Caterina Barbieri – Ecstatic Computation (Review)

Two eyes, superimposed on a cold metallic surface. At first glance the image appears depthless, the lifeless gaze of a clay sculpture, flat and unseeing. Only with closer inspection does the landscape appear: snow-tipped mountains; light breaking through a watery mist; thin trees in the foreground, spreading like cracks on a concrete surface.

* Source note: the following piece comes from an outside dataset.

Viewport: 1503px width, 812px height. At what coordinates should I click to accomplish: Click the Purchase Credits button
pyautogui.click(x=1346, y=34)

This steely depiction of nature serves as the cover art for Ecstatic Computation, the latest album from Caterina Barbieri, and reflects the Italian modular composer’s explorations on the real-world resonance of synthetic music. Barbieri understands the affective potential of sound, its ability to disorientate, evoke feeling, and transform the listener both psychologically and physically. Through sheer hypnotic repetition, the sequences Barbieri triggers develop a life of their own, interweaving and merging in a perpetual act of creation and destruction. While the sound is synthetic, its effects are psychosomatic, the music as visceral as it is cerebral.

Barbieri’s approach is minimalist and deconstructive – she turns music into patterns and lets their interaction speak for itself. As a case in point, the opening track ‘Fantas’ is a ten-minute opus that begins as a shell of washed-out noise before fragmenting into individual meandering sequences. The transition is like removing the hard exterior of a machine to reveal the hidden wires and component parts that, when applied together, create the illusion of cohesion. Meanwhile, the second track, ‘Spine of Desire’, toys with the overused EDM trope of notes rising in semitones, usually in advance of some impending, face-mutilating drop. Instead of granting the satisfaction of release, Barbieri leaves the listener in perpetual limbo; the rising notes reach no climax, falling away only to commence their Sisyphean ascent once more. The track parodies the predictability of over-used formulas in electronic composition and sounds like it is caught in its own feedback loop, ascending and descending infinitely, never achieving any gratifying climax.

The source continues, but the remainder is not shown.